We’re all under pressure to “leverage AI”. We have access to incredibly powerful LLMs, the “charismatic storytellers” that can supposedly answer any business question in natural language. But we’re handing these powerful engines an outdated map (Layer 1) and wondering why they get lost…
When a marketing manager asks, “Which campaigns had the best ROI?”, the AI can’t just guess. It needs to know precisely what you mean by “ROI.” Is that logic hidden in a dbt model (Layer 4), a common query (Layer 2), or a BI tool (Layer 6)? Without this, the AI “hallucinates”, giving answers that look right but are fundamentally wrong. This is why so many AI projects get “stuck at the POC stage”.

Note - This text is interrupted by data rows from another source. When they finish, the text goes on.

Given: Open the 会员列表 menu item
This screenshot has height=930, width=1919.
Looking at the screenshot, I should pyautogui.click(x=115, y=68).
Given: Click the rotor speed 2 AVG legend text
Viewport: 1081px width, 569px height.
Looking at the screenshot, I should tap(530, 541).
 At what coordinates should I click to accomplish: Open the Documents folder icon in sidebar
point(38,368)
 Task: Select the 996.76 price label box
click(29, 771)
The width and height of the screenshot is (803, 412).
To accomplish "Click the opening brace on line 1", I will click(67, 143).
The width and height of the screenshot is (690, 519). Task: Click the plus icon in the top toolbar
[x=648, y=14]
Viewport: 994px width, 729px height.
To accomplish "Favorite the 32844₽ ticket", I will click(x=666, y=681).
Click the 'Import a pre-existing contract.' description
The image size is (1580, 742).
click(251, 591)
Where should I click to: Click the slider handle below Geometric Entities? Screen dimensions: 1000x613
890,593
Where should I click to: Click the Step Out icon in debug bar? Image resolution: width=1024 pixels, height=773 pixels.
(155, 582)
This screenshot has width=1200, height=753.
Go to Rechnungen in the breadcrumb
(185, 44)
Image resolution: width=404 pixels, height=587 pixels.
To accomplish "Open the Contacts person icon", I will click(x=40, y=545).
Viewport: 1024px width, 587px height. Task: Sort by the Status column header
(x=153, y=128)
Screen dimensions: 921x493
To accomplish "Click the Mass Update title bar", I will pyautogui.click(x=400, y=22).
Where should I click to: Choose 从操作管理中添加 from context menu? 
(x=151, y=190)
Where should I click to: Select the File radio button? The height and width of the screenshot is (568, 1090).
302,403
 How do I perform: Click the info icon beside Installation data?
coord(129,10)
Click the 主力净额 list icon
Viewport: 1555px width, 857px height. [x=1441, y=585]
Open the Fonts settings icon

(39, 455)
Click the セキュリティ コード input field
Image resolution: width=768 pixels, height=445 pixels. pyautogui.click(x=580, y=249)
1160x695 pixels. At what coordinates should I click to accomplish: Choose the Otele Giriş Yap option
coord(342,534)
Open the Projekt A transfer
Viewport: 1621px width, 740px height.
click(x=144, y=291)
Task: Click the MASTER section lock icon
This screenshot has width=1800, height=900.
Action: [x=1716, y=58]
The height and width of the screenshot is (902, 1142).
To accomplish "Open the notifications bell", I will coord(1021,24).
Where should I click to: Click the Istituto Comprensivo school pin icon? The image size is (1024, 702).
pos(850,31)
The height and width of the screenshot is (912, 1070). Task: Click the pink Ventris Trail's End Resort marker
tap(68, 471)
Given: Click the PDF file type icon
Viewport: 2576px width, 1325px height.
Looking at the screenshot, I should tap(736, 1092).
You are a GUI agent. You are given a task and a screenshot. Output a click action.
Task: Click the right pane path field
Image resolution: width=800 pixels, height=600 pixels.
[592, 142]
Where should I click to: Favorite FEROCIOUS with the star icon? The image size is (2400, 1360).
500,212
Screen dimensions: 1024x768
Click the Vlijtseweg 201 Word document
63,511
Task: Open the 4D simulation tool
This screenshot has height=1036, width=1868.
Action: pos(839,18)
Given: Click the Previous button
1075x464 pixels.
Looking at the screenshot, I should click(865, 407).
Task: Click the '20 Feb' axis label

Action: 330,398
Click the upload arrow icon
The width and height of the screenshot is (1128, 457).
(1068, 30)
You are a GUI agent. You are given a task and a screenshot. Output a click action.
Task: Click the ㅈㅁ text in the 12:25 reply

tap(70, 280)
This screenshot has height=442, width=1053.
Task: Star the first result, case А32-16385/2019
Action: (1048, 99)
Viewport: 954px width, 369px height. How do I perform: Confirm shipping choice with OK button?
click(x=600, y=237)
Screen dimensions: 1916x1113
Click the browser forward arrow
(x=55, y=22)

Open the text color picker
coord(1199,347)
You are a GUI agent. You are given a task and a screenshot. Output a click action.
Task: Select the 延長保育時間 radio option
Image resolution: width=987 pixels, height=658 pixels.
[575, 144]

At Solid, we believe the solution isn’t to try and manually update the blueprint. It’s to build a new, living map based on all the layers of behavior. Our platform is built to be a “digital archaeologist”, automatically sifting through all these layers—the queries, the models, the lineage, the BI tools, and the data itself.
By doing this, we can auto-generate the rich documentation and semantic models that make your data AI-ready. The real value isn’t just in the AI; it’s in making your data trustworthy enough for the AI to use in the first place.